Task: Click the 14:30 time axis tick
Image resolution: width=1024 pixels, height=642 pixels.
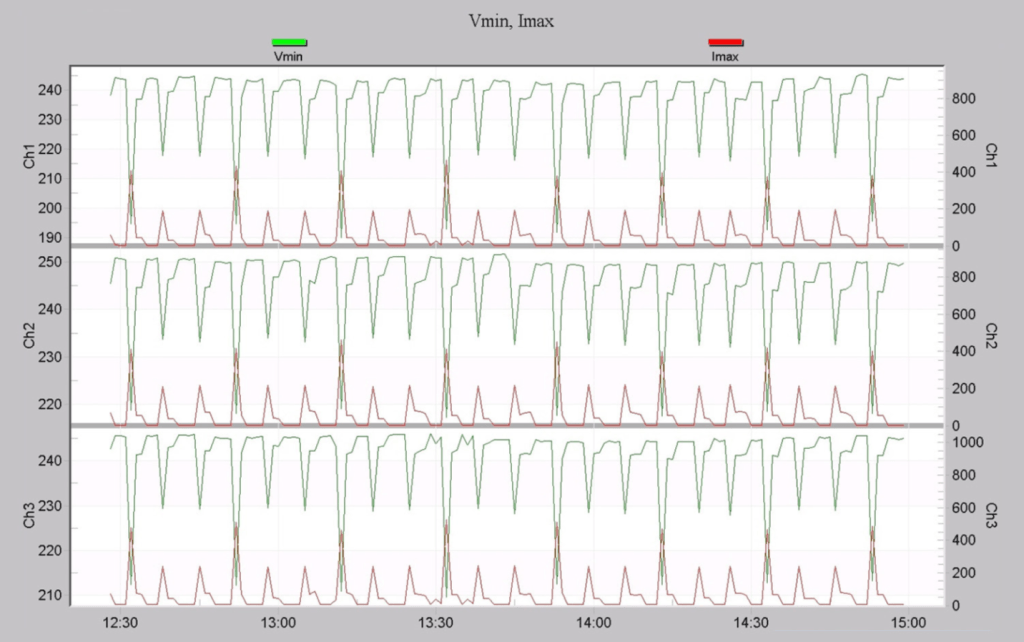Action: (x=751, y=622)
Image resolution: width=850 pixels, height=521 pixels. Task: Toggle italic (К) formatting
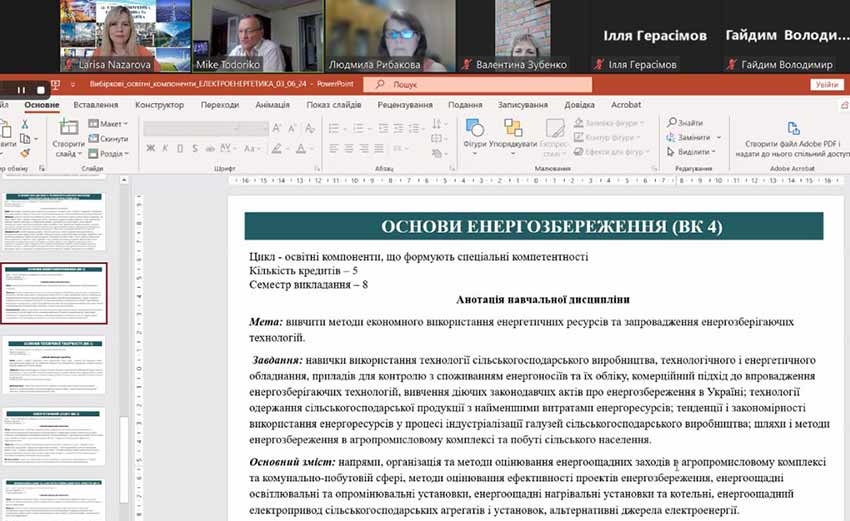(165, 150)
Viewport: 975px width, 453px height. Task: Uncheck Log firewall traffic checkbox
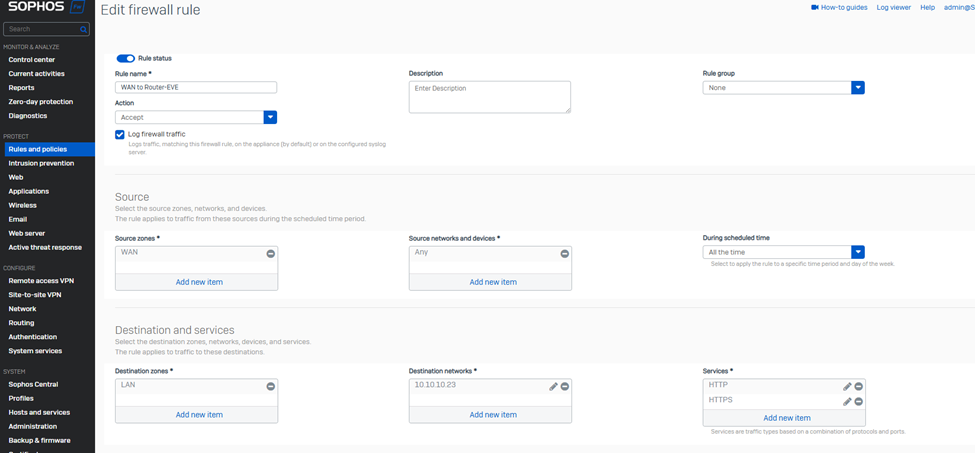point(120,134)
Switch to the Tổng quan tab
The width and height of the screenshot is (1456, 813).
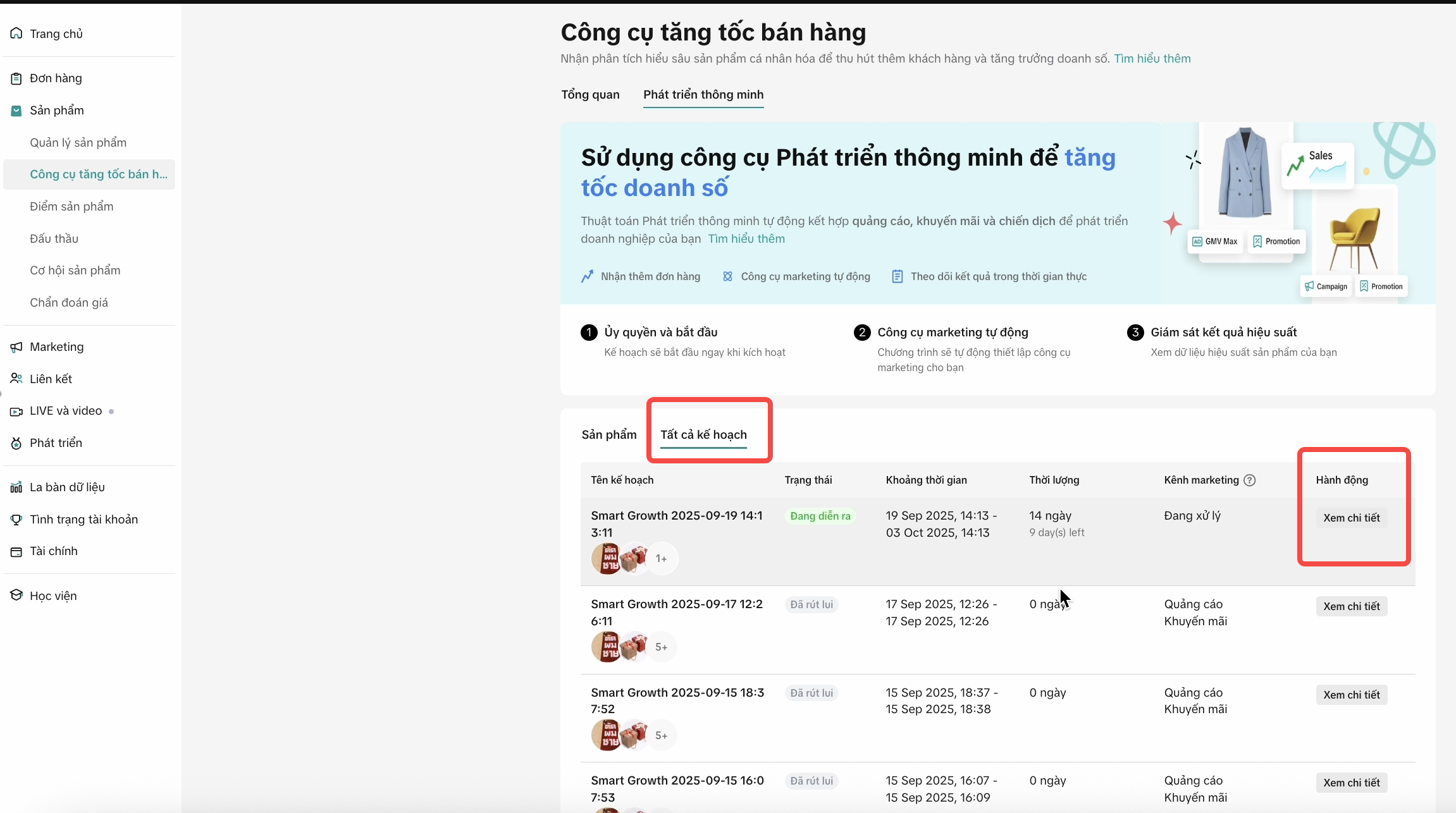(590, 95)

================================

REQUIREMENTS: Update all of the records above by replacing every occurrence of "Task" with "Instruction", leaving everything else unchanged and omitting the pictures from your answer.

RESULT FOR THIS EXERCISE:
Instruction: Click the 14:30 time axis tick
Image resolution: width=1024 pixels, height=642 pixels.
Action: (x=751, y=622)
Image resolution: width=850 pixels, height=521 pixels. Instruction: Toggle italic (К) formatting
(165, 150)
Viewport: 975px width, 453px height. Instruction: Uncheck Log firewall traffic checkbox
point(120,134)
Switch to the Tổng quan tab
The width and height of the screenshot is (1456, 813).
(590, 95)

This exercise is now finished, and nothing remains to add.